SOURCE:
D. The- Bank shall have received either (i) a ruling from the
Internal Revenue Service or (ii) an opinion from its legal counsel, to the
effect that the Merger will be treated as a non-taxable transaction under
Section 368 or other applicable provisions of the Internal Revenue Code and that
no gain or loss will be recognized by the stockholders of the Bank upon the
exchange of the Bank Common Stock held by them for the Holding Company Common
Stock.
ARTICLE IV
AMENDMENT AND TERMINATION
4.1 The Bank, the Holding Company and Interim, by mutual consent of
their respective Boards of Directors or Incorporators, as the case may be, to
the extent permitted by law, may amend, modify, supplement and interpret this
Agreement in such manner as may be mutually agreed upon by them at any time
before or after the approval
and adoption thereof by the stockholders of the Bank; provided, however, that no
such amendment, modification, supplement or interpretation shall, in the Bank's
sole opinion and discretion, materially and adversely effect the Bank or its
stockholders except with the approval of the stockholders of the Bank.
4.2 This Agreement may be terminated at the election of any of the
parties hereto if any one or more of the conditions to the obligations of any of
them hereunder shall not have been satisfied and shall have become incapable of
fulfillment and shall not have been waived. This Agreement may also be
terminated at any time prior to the Effective Date by the mutual consent of the
respective Boards of Directors of the parties.
4.3 In the event of the termination of this Agreement pursuant to any
of the foregoing provisions, no party shall have any further liability or
obligations of any nature to any other party under this Agreement.
ARTICLE V
EFFECTIVE DATE OF MERGER
5.1 Upon satisfaction or waiver (in accordance with the provisions of
this Agreement) of each of the conditions set forth in Article III, the parties
hereto shall execute and cause to be filed Articles of Combination, and such
certificates or further documents as shall be required by the OTS, and with such
other federal or state regulatory agencies as may be required. Upon approval by
the OTS and endorsement of such Articles of Incorporation by the OTS, the Merger
and other transactions contemplated by this Agreement shall become effective.
The Effective Date for all purposes hereunder shall be the date of such
endorsement by the Office of the Secretary of the OTS.

DATA EXTRACT:
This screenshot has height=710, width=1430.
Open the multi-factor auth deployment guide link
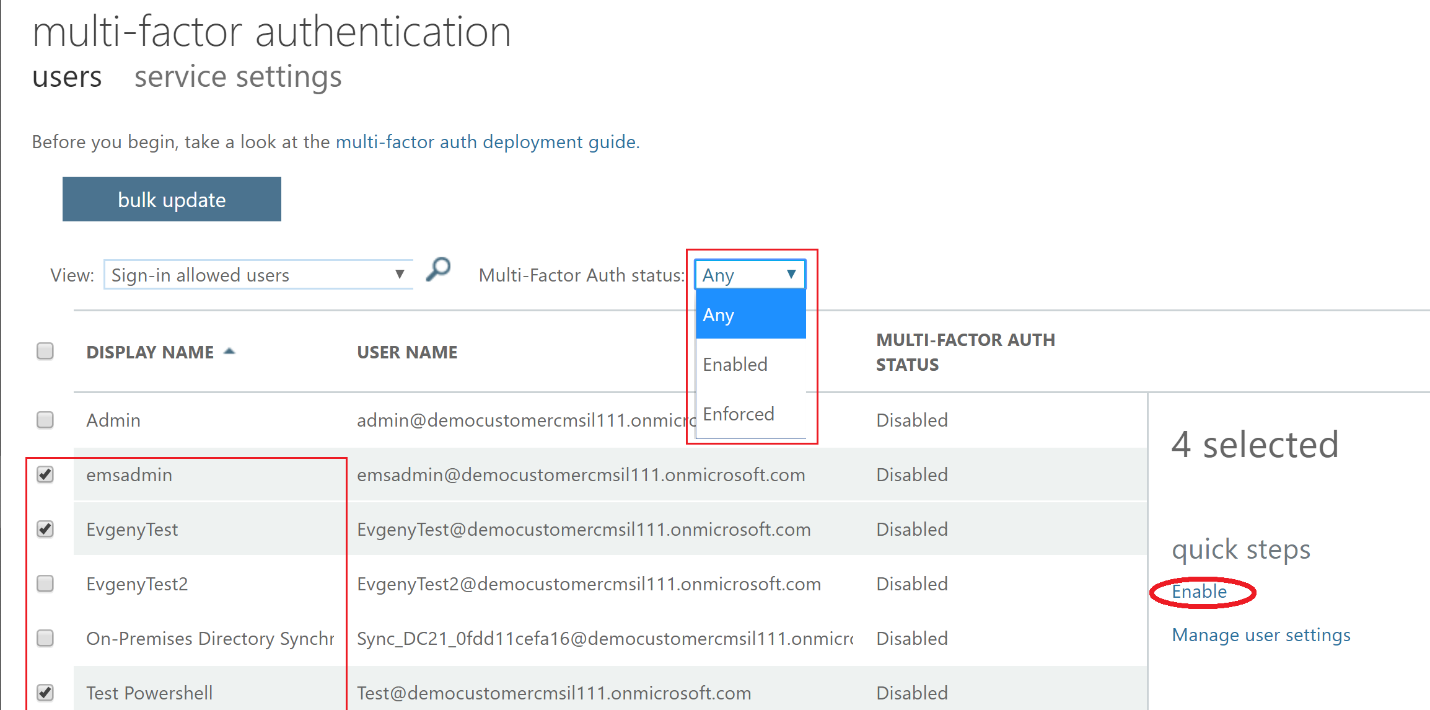pyautogui.click(x=485, y=142)
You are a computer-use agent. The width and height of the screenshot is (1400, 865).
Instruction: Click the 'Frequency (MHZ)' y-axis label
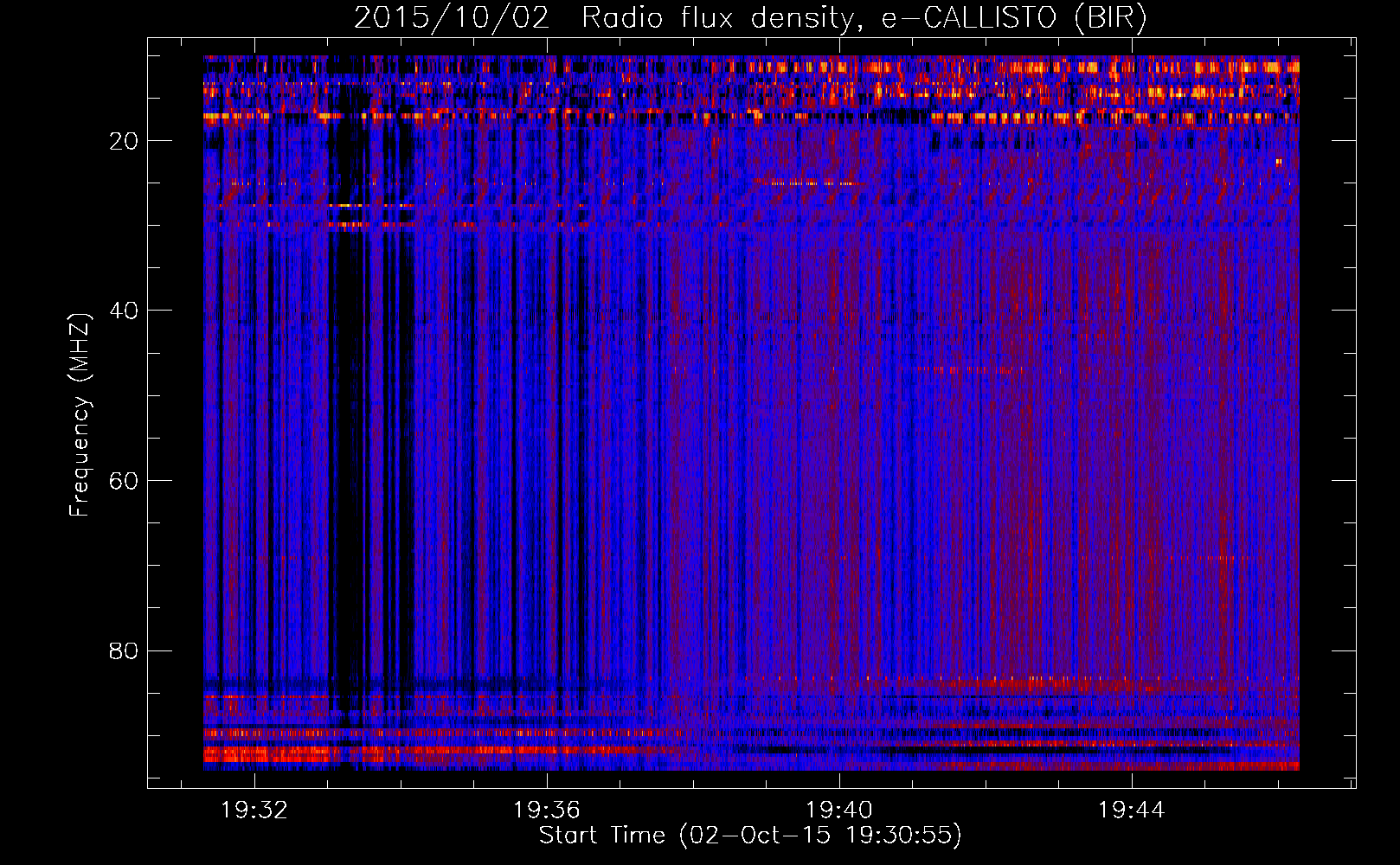pyautogui.click(x=80, y=415)
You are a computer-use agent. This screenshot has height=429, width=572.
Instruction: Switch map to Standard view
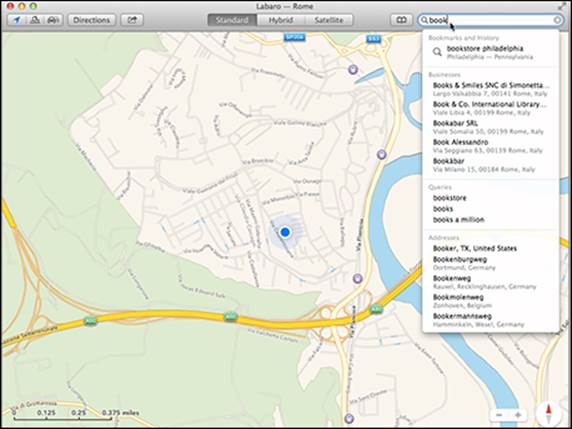pyautogui.click(x=232, y=20)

WHAT YOU WILL DO:
- A) Name the parties that section 4.1 of the merger agreement lets amend, modify, supplement and interpret the Agreement by mutual consent.
- B) Write the next part of the merger agreement, continuing after its final sentence.

RESULTS IN ORDER:
- A) The Bank, the Holding Company and Interim.

- B)
ARTICLE VI
MISCELLANEOUS
6.1 Any of the terms or conditions of this Agreement, which may legally
be waived, may be waived at any time by any party hereto which is entitled to
the benefit thereof, or any of such terms or conditions may be amended or
modified in whole or in part at any time, to the extent authorized by applicable
law, by an agreement in writing, executed in the same manner as this Agreement.
6.2 This Agreement embodies the entire agreement among the parties and
there have been and are no agreements, representations or warranties among the
parties other than those set forth or provided for herein.
6.3 Any number of counterparts hereof may be executed and each such
counterpart shall be deemed to be an original instrument, but all such
counterparts together shall constitute but one instrument.
6.4 The captions contained in this Agreement are solely for convenient
reference and shall not be deemed to affect the meaning or interpretation of any
paragraph hereof.
6.5 The Bank will pay all fees and expenses incurred in connection with
the transactions contemplated by this Agreement. After the Reorganization, the
Holding
Company will incur certain expenses that arise from its creation for the,
purpose-of serving as the holding company and sole stockholder of the Bank, such
as the costs associated with the filing of periodic and other reports with the
OTS and the Securities and Exchange Commission under the Securities Exchange Act
of 1934, holding of directors and stockholders meetings and maintaining
relations with and providing reports to stockholders. The Bank agrees that it
will reimburse the Holding Company for any such ordinary and usual expenses when
and as incurred by the Holding Company.
6.6 This Agreement shall be governed by and construed under the laws of
the State of Montana, except insofar as Federal law is deemed to apply.
IN WITNESS WHEREOF, the parties hereto have duly executed this
Agreement and Plan of Reorganization as of the date first above written.
UNITED SAVINGS BANK, F.A.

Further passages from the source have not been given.